Excluding pictures, retype the line with "Open the wrench and hammer settings tool" and each line that follows it to the end of the data below, word for word.
** Opening Given data block **
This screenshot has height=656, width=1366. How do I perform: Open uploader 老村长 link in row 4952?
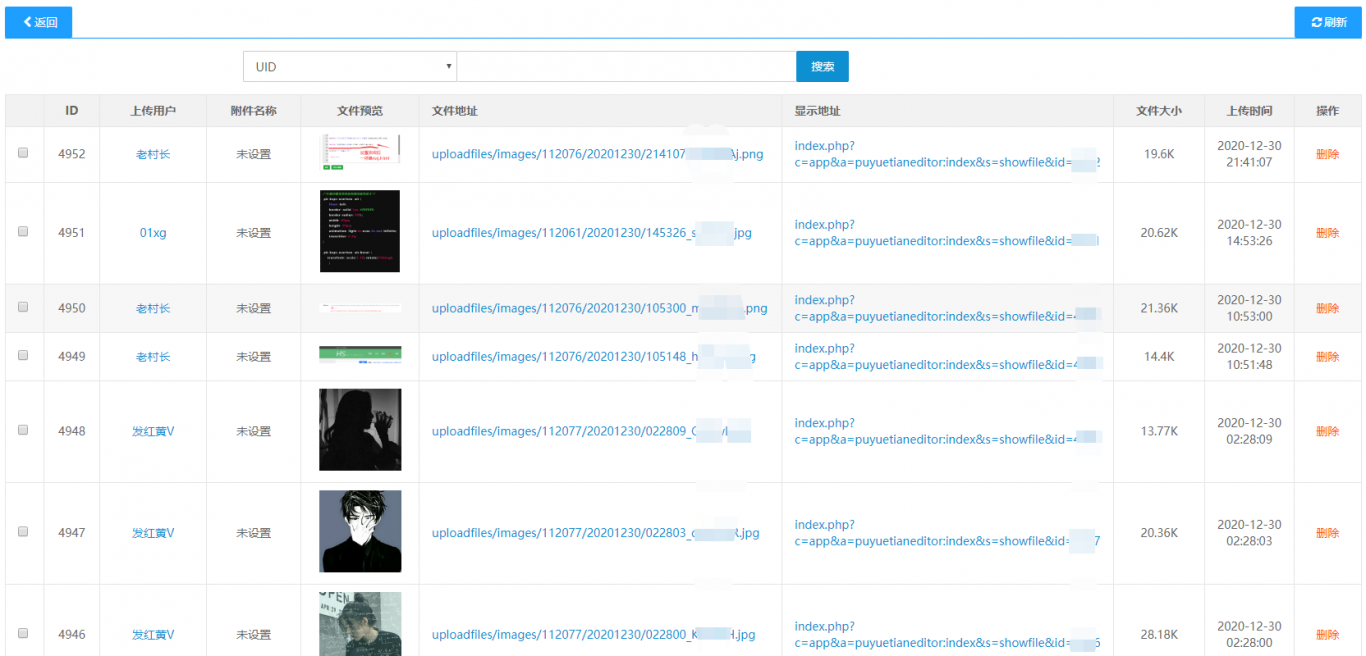[153, 154]
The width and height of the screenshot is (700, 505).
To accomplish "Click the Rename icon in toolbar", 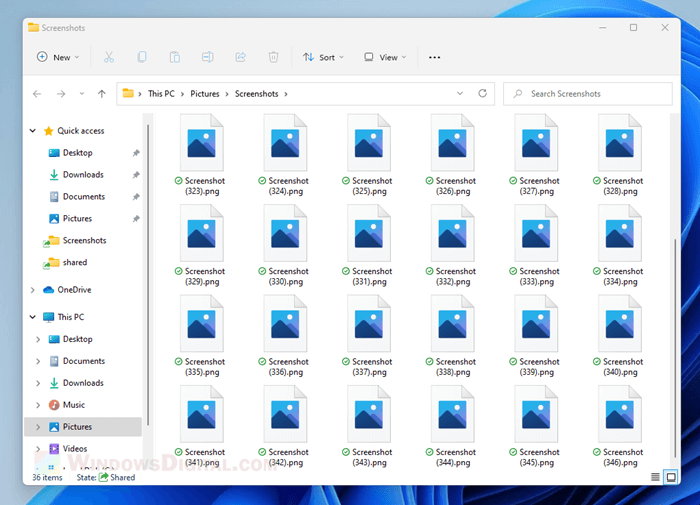I will point(208,57).
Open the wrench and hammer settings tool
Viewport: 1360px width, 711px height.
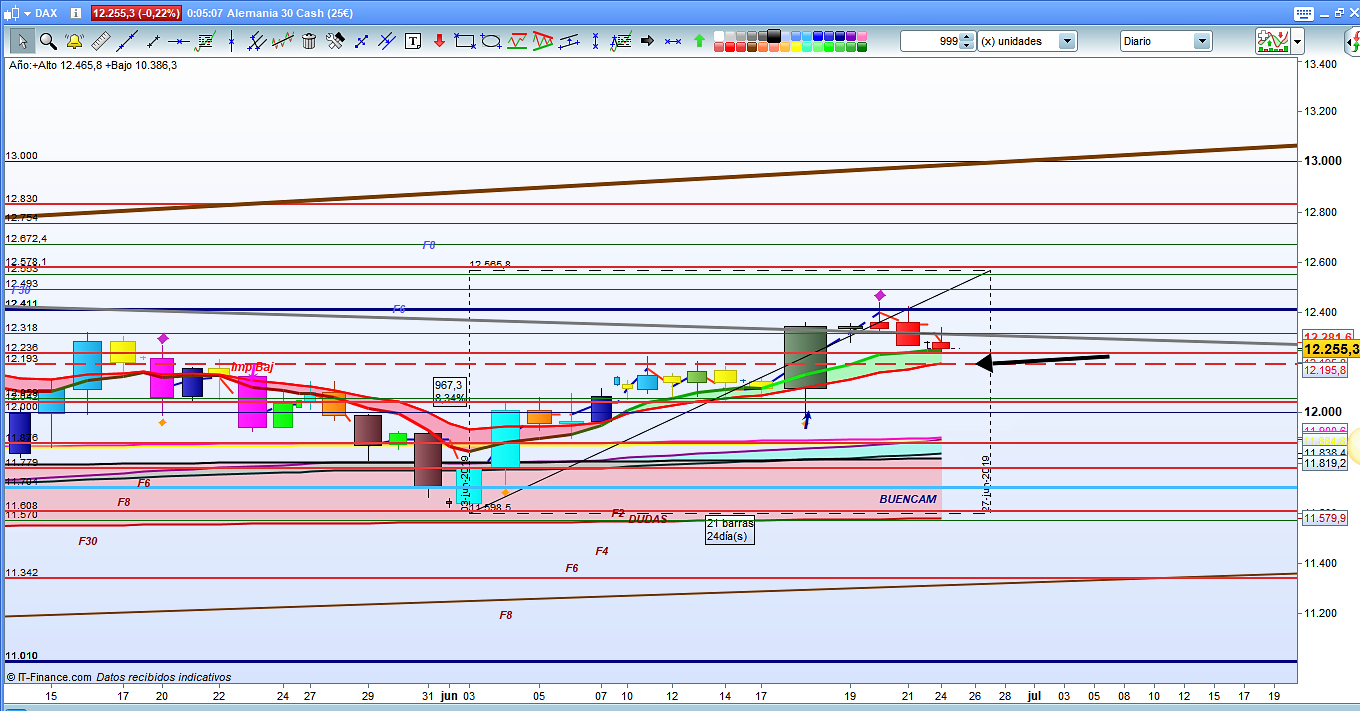point(335,41)
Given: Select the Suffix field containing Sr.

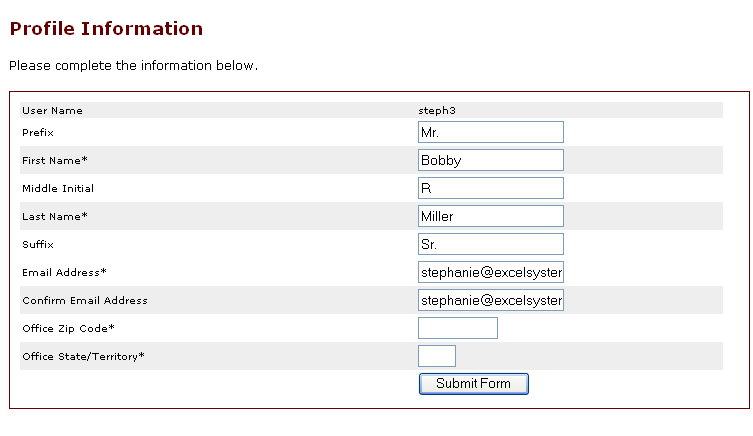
** Closing Given data block **
* Task result *
Open the wrench and hammer settings tool
Viewport: 1360px width, 711px height.
point(335,41)
Given: Select the Suffix field containing Sr.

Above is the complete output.